China, India, Brazil and Russia have been raising concerns. They would like a new reserve currency to replace the wobbling US dollar. The US, the G-20 and the International Monetary Fund have been largely mute on this issue. Any move to scrap the US dollar as the reserve would be a seismic change in the global financial landscape.
But going forward, it will be very difficult for the US dollar to maintain its dominant role. Debt and overspending in the US are increasing. Unemployment is rising. One of out of nine Americans depends on food stamps for survival. The Federal Reserve has pumped more than $2 trillion into the insolvent financial system to keep it afloat. The US budget deficit of $1.8 trillion is not sustainable. This is not to mention other contingent liabilities such as healthcare and social security.
The US strategy now is to salvage the stock market, because the stock market, to which all the wealth is tied, has become the US economy. Only the big banks will get the bailout. The smaller ones will be allowed to go under. So far this year, some 89 regional banks have been taken over by the federal authorities. Many more will have to go bankrupt.
The G-20 meeting of the finance ministers, in London over the weekend, did nothing to address the big issues. How should we deal with the banking crisis? What is the future of the US dollar's stability? Most important, how can we save this planet from excess consumption and global warming.
Instead, the G-20 meeting ended with an about-face statement. The bonuses of bankers will be somewhat curbed, yet no ceiling will be forced upon them. But their members will continue to expand the fiscal and monetary policy to revive global economic growth, which is expected by the IMF to fall by half a per cent this year.
All in all, the G-20, which dominates global capitalism, agreed to plunge ahead on this course of overproduction and over-consumption.
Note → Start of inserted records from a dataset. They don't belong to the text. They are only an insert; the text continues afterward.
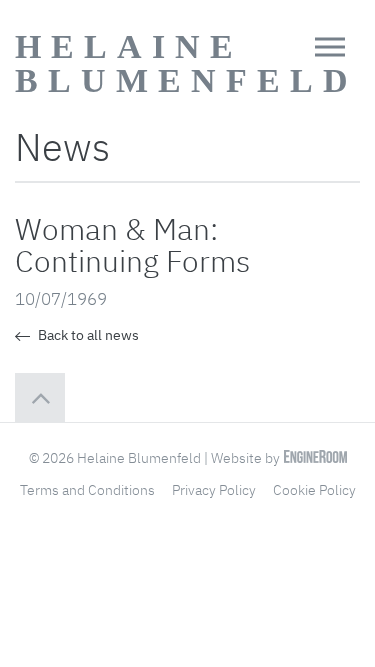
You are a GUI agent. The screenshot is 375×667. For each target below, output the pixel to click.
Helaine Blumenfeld (186, 63)
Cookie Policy (314, 490)
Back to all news (87, 335)
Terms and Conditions (87, 490)
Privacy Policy (214, 490)
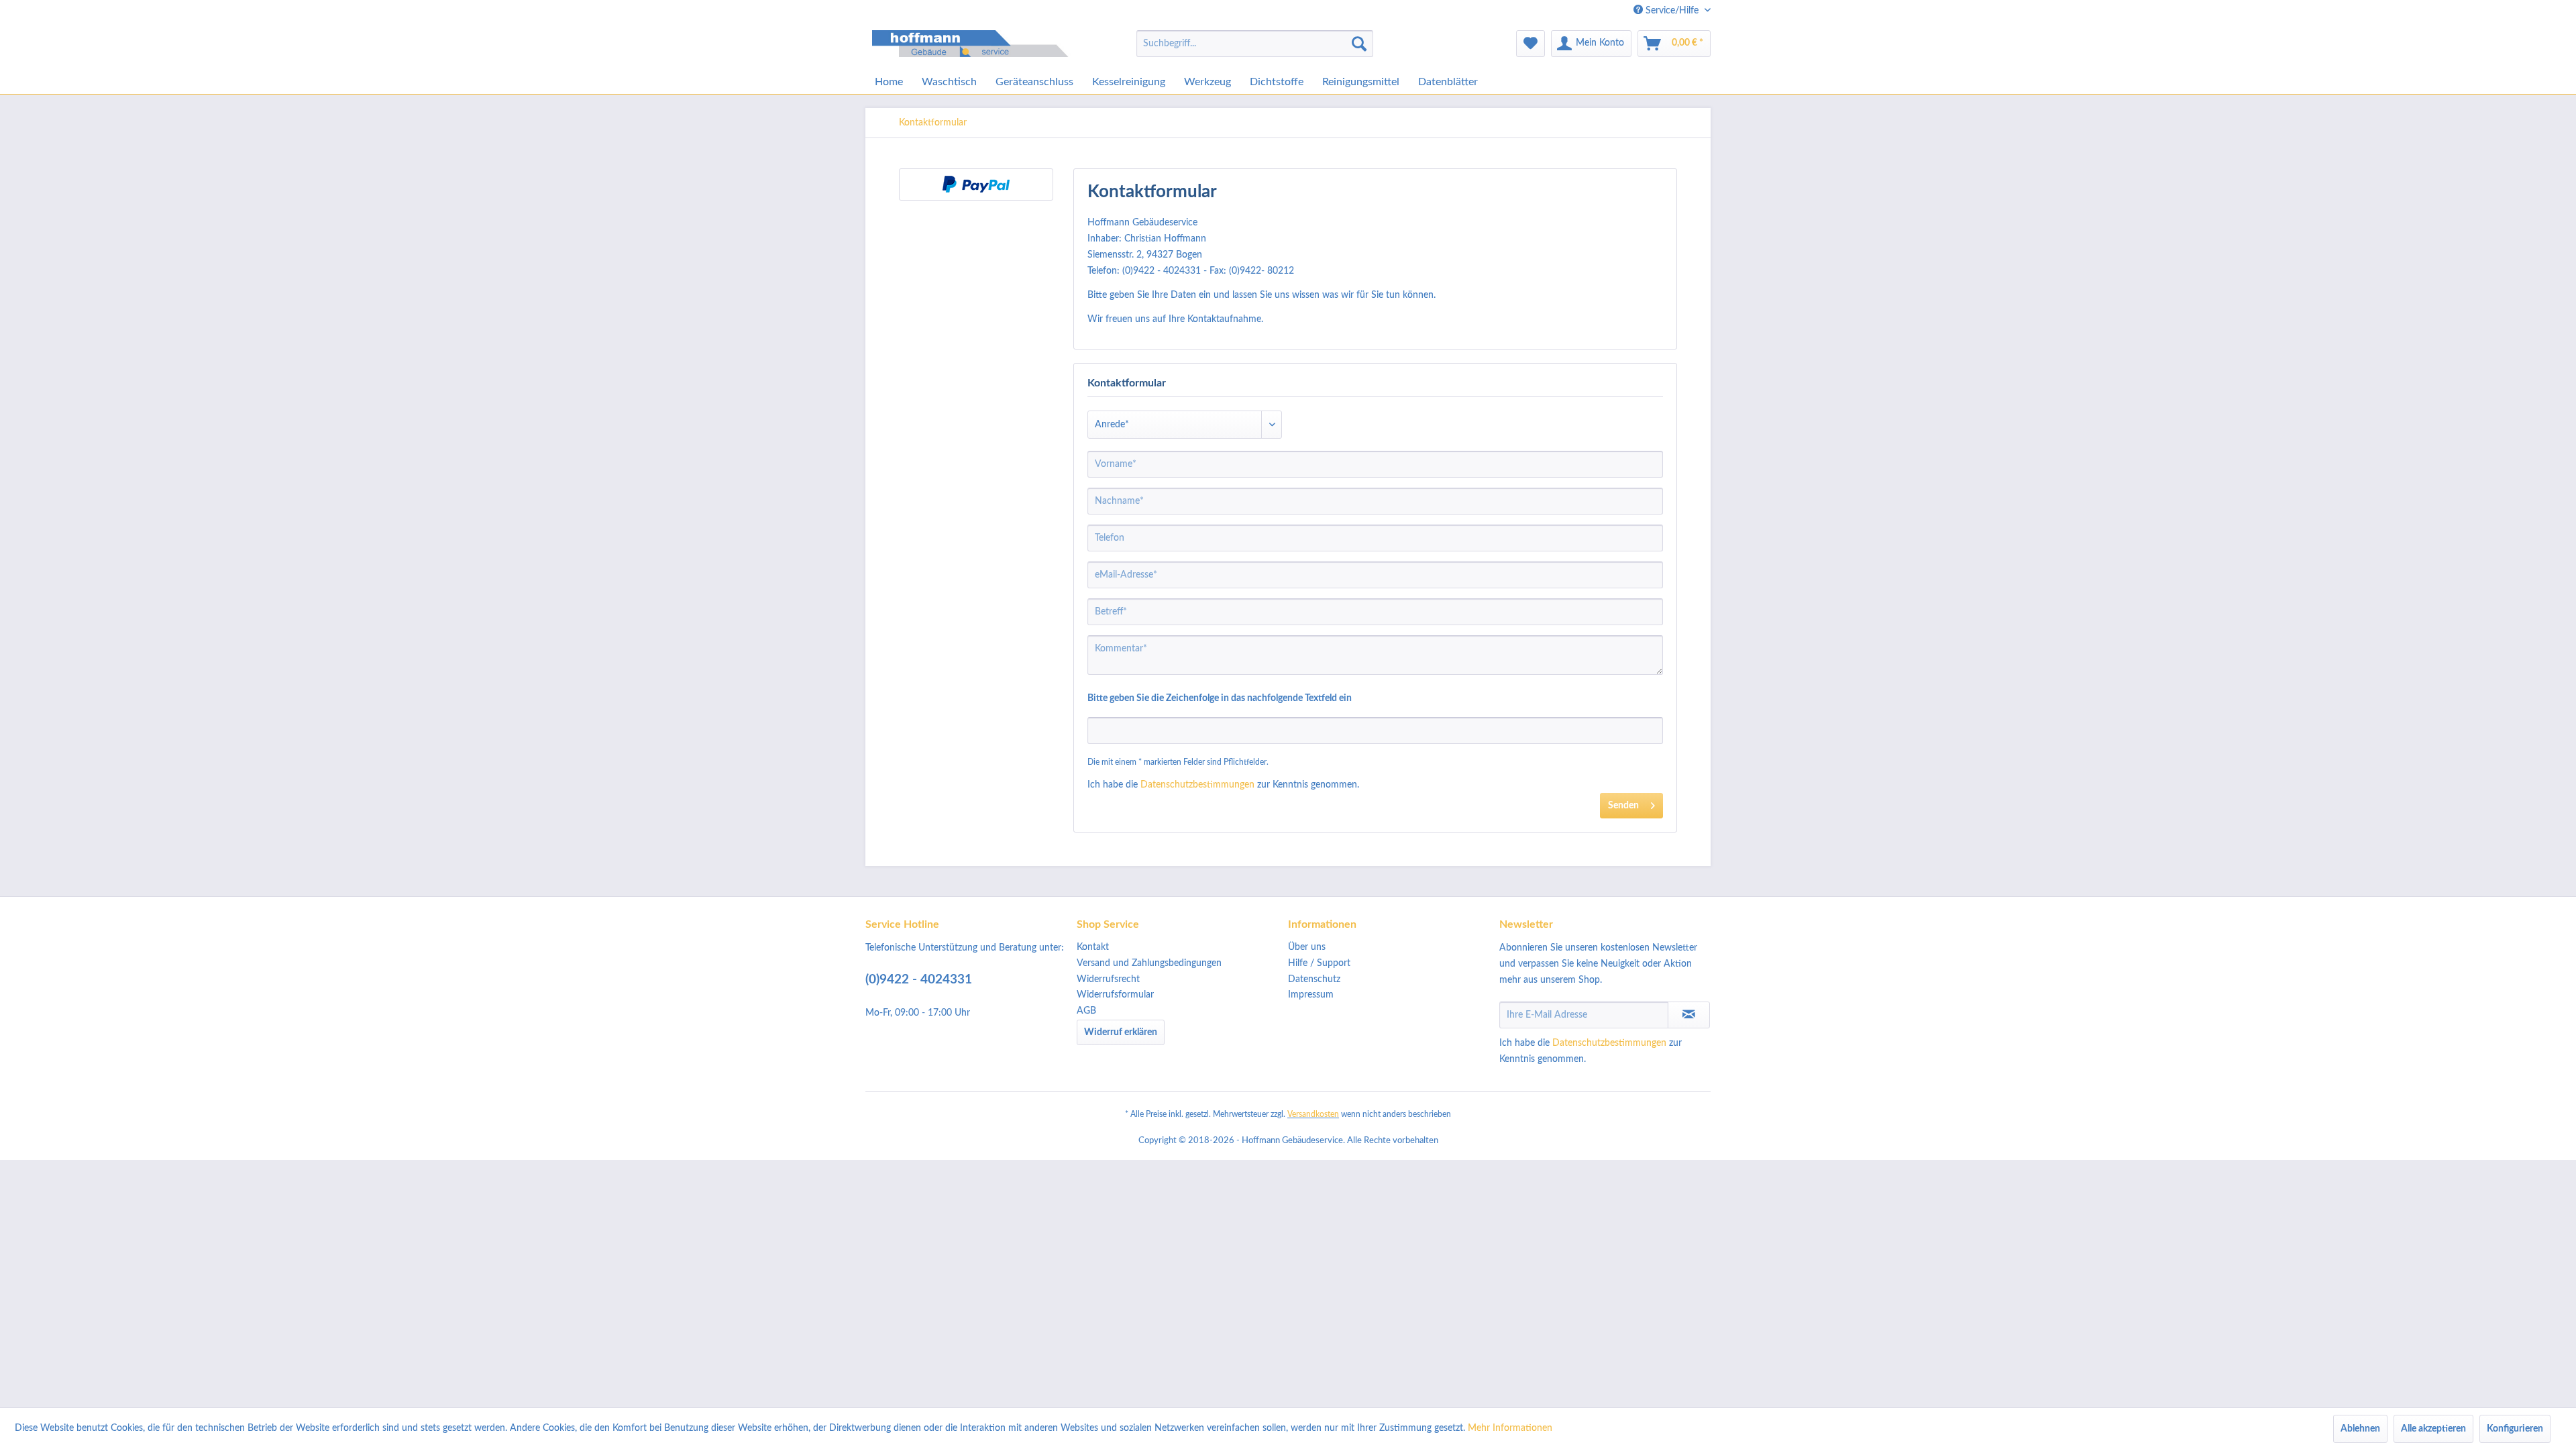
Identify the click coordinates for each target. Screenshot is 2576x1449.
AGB (1086, 1011)
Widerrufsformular (1115, 995)
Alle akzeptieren (2433, 1429)
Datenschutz (1314, 979)
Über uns (1307, 947)
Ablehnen (2360, 1429)
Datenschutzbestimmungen (1197, 785)
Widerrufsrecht (1108, 979)
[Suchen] (1359, 43)
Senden (1623, 805)
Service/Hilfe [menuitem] (1672, 10)
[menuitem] (1254, 43)
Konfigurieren (2515, 1429)
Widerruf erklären (1120, 1032)
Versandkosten (1313, 1114)
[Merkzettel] (1530, 43)
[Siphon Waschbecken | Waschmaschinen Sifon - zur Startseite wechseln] (973, 47)
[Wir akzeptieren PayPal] (976, 184)
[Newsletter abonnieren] (1689, 1015)
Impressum (1311, 995)
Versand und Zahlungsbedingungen (1149, 963)
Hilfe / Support (1319, 963)
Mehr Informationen (1510, 1428)
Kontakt (1093, 947)
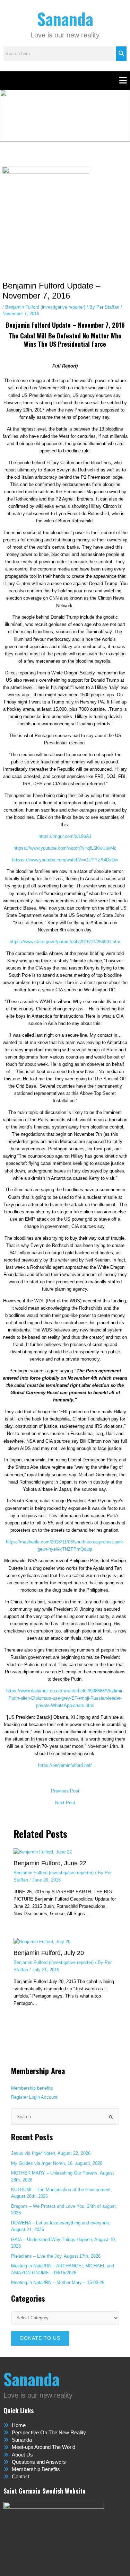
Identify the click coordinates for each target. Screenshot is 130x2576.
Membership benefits (32, 2088)
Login (34, 2097)
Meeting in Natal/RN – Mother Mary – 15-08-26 (57, 2282)
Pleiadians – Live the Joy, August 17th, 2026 (56, 2256)
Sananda (65, 18)
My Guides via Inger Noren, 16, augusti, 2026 (56, 2163)
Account (49, 2097)
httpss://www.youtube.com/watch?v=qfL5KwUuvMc (65, 848)
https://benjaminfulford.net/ (65, 1765)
They did not recognise that overproduction and over-consumption are the causes of the current malaise.
The world needs a new economic model that is more balanced and works in harmony with the environment. The era of unfettered industrial production and consumption is over. But the G-20 still acts as if we can continue the old mode of excess production and consumption.
The role of China is becoming more visible. Its top officials have come out to warn about the US dollar's stability because the Fed keeps on printing money to buy US treasuries and help out the big banks and corporations. So China is now diversifying its wealth into other assets, particularly gold, oil and other natural resources.
Eisuke Sakakibara, the former vice minister at Japan's Ministry of Finance, still expresses his upbeat view on the US dollar. He said the US dollar would continue to be the reserve currency over the next 20 years. He also called on Japan to spend more than $105 billion to stimulate economic growth. With the growing burden of government spending, Japan's public debt could rise to 195 per cent of GDP next year.
There is no consensus as to how to save the world from the threat of economic recession, except for the old prescription of government stimulus and loose monetary policy. The growth rate must continue to be achieved. But aren't we already at the end of that era of excess?